Cancer consists of heterogeneous population varying in their tumor initiation ability, invasive property or metastatic ability. A number of molecules are identified to be regulating these properties and considered to be markers for cancer stem cells, chemoresistant cells or metastatic cells. In such cases, validation of the markers for the respective function depends on fractionation of cells based on these markers. Majority of these are done in cell lines modified with reporters. An actual validation of these markers in primary cells from clinical samples is not possible for many intracellular markers. Though research in the past decade has proven the importance of cancer stem cells in the progression and treatment response of different forms of cancer, identification of cancer stem cell is still a hurdle due to lack of reliable surface markers. But consistently in all cancer types, these self-renewing cancer cells express high levels of stemness-associated molecules, like SOX2, OCT4, NANOG, ALDH, etc., which show intracellular expression [14, 17–19]. ID1 expression is one of the parameters that dictate metastasis of breast cancer cells to lung [20]. Validation of metastatic potential of a subpopulation of tumor cells over-expressing ID1 in a primary tumor sample is not possible due to lack of a method to isolate live cells based on ID1 expression.

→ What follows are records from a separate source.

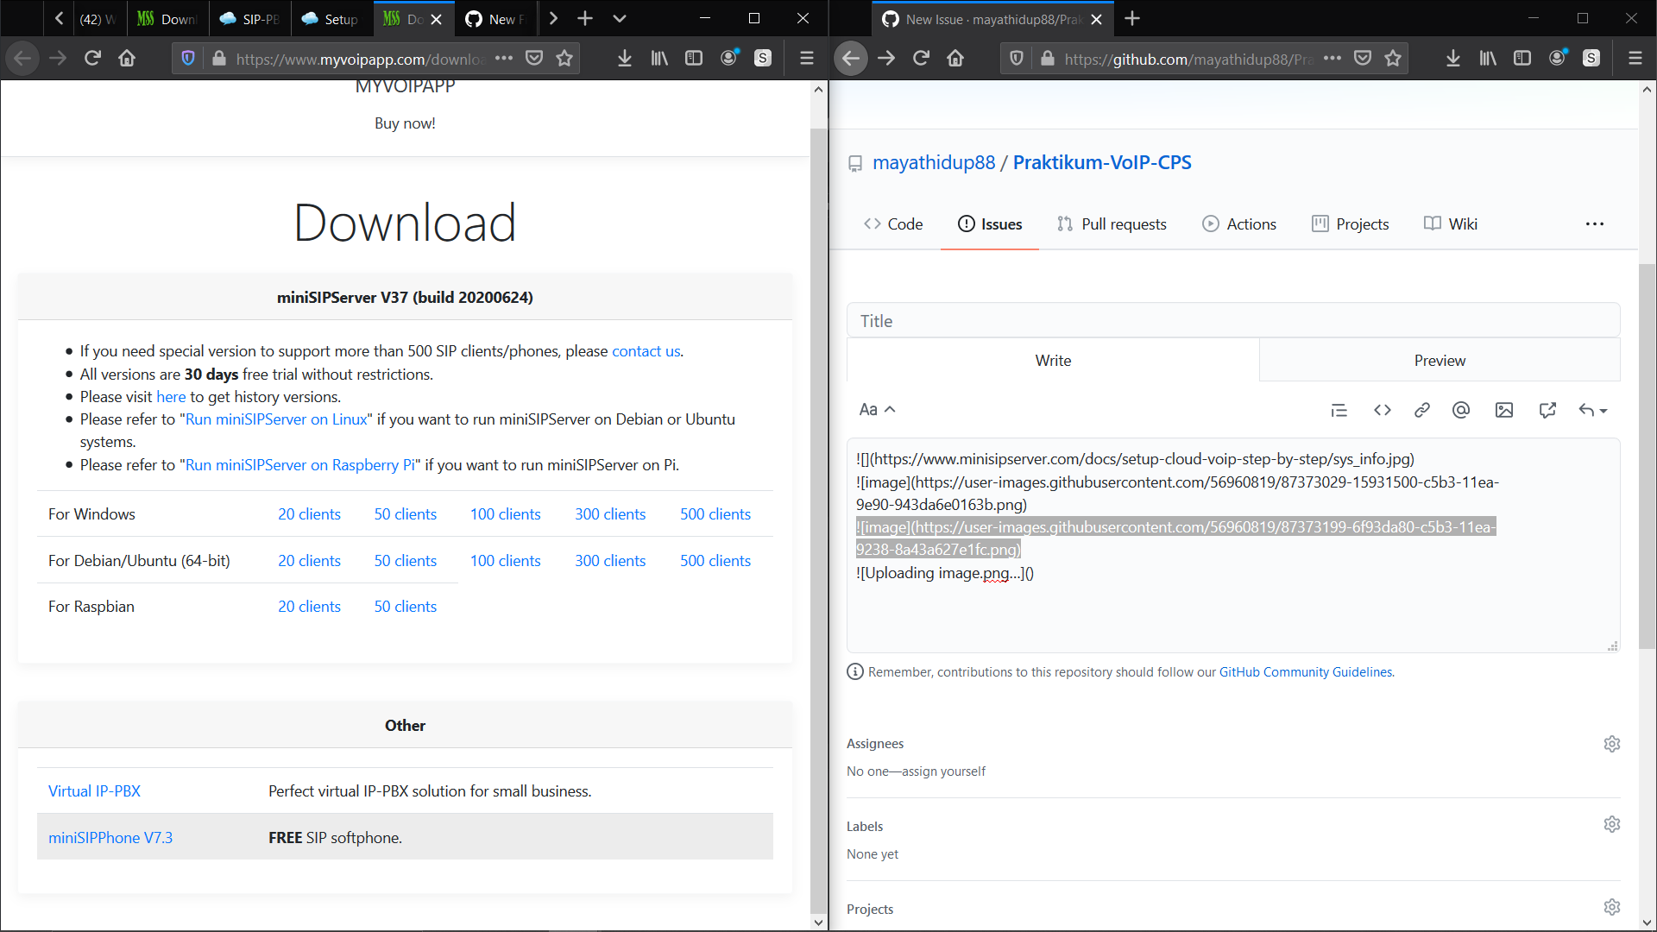Switch to the Preview tab
Screen dimensions: 1657x932
[x=1440, y=360]
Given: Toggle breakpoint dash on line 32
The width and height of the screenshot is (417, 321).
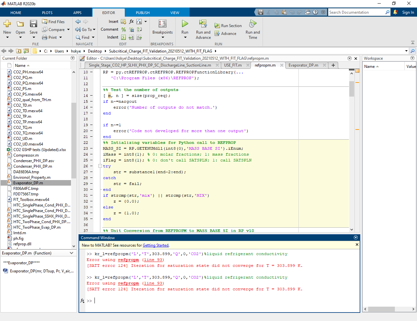Looking at the screenshot, I should 92,201.
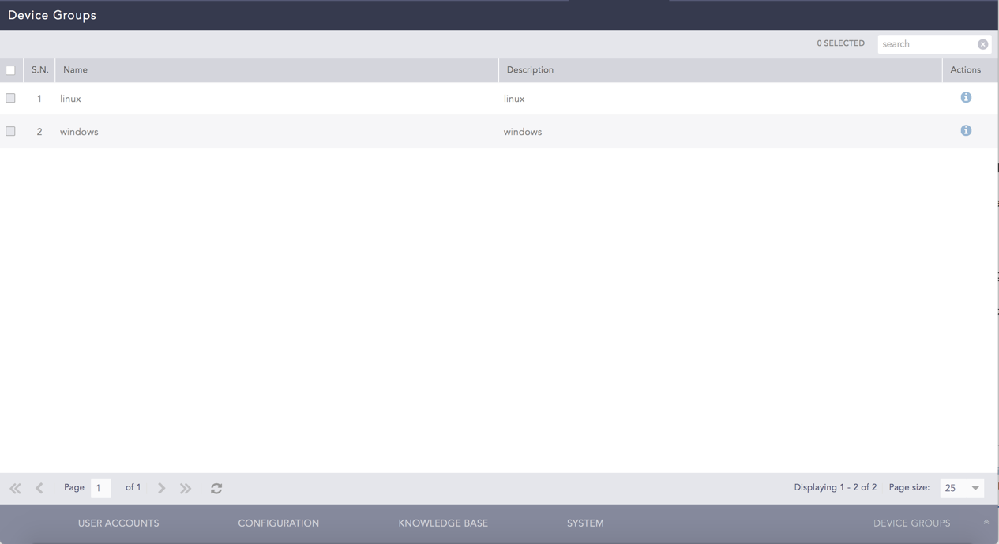The height and width of the screenshot is (544, 999).
Task: Open the CONFIGURATION section
Action: click(278, 523)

MicroRNAs (miRNAs) as biomarkers

miRNAs are short, single-stranded, non-coding sequences that regulate gene expression. These molecules are identified to regulate many cellular functions, and deregulation of many of the miRNAs has been shown to associate with several diseases. Many of these miRNAs are circulated in the body, and they are identified to be markers of several diseases including diabetes, heart diseases, and cancer [21–26]. Apart from the circulating miRNAs, their tissue level expressions are shown to mark several forms of cancer. The loss of expression of Let-7 is shown to be a marker of less differentiated, advanced cancer in ovarian carcinoma tissues [27]. The decreased expressions of miR-143 and miR-145 mark the initiation of tumorigenesis, while their loss marks malignant cancer in colorectal carcinoma [28]. One of the miRNAs reported to be over-expressing in different forms of cancer is miR-21 [29]. Interestingly, its presence in tumor stroma of oral cancer and triple negative breast cancer marks high-risk group for relapse [30, 31], or biochemical failure in breast cancer and prostate cancer, respectively [32]. This observation suggests miR-21 as an attractive molecule to mark surgical margins, which is a decisive factor in disease-free survival. But the usual method of miRNA detection by RT-PCR or in situ hybridization is not applicable in live tissues. A rapid and sensitive method to detect miRNA that work in live tissue will be suitable for predicting accurate surgical margins during surgery.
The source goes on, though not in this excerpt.